[81] White's Chocolate-house, on the west side of St. James's Street, was founded about 1698, and the original building was burnt down in 1733. In the first number of the Tatler, Steele announced that "all accounts of gallantry, pleasure, and entertainment, shall be under the article of White's Chocolate-house." See, too, Spectator, No. 88, and Hogarth's Rake's Progress, Pt. IV. There was much gambling at White's, and Swift calls it "the common rendezvous of infamous sharpers and noble cullies."

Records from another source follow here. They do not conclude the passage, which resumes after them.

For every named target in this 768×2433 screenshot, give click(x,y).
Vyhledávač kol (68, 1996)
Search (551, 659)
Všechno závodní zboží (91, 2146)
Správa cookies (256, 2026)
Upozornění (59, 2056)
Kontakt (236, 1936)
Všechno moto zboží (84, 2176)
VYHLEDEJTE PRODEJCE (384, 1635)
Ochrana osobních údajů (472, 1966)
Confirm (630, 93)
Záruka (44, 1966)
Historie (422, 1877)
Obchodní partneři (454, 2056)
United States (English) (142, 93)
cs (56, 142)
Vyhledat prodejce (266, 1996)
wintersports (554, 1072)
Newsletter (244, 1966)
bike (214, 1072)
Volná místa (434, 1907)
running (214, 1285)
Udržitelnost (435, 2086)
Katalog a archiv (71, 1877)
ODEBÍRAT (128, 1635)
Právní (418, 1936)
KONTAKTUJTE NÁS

[82] Astræa was a French romance by Honoré d'Urfé, translated for the second time in 1657. Clelia was by Madame de Scudery, who lived until 1701. Cassandra, by Gautier de Costes, Seigneur de la Calprenède, was translated in 1652. These translations were all in folio; and they are all in the list of a lady's library given by Addison in the Spectator, No. 37, together with Steele's Christian Hero. Oroondates, in Cassandra, was the only son of a Scythian king.
[83] This and another reference to the battle of Blenheim, fought in August, 1704, ought to have been sufficient to prevent writers constantly repeating the statement that the Tender Husband was produced in 1703.
[84] "The corant is a melody or air consisting of three crotchets in a bar, but moving by quavers, in the measure of ¾, with two strains or reprises, each beginning with an odd quaver. Of dance tunes it is said to be the most solemn." "The bouree is supposed to come from Auvergne, in France; it seldom occurs but in compositions of French masters." (Hawkins's History of Music, IV. 387-8, 390).
[85] Tony Lumpkin, like Humphry, "boggled a little" at marrying his cousin. See She Stoops to Conquer, Act I., Scene II.:—
"Tony. What do you follow me for, cousin Con? I wonder you're not ashamed to be so very engaging.
"Miss Neville. I hope, cousin, one may speak to one's own relations, and not be to blame.
"Tony. Ay, but I know what sort of a relation you want to make me, though; but it won't do. I tell you, cousin Con, it won't do; so I beg you'll keep your distance; I want no nearer relationship."
[86] Lady Mary Wortley Montagu, in a letter dated Feb. 26, 1711, to her future husband, proposing that their engagement should cease, says that she had foolishly despised women who looked for their happiness in trifles, and thought, as Dryden puts it, that true happiness was to be found in privacy and love. "These notions had corrupted my judgment as much as that of Mrs. Biddy Tipkin's."
[87] Urganda was an enchantress in the Amadis and Palmeria romances.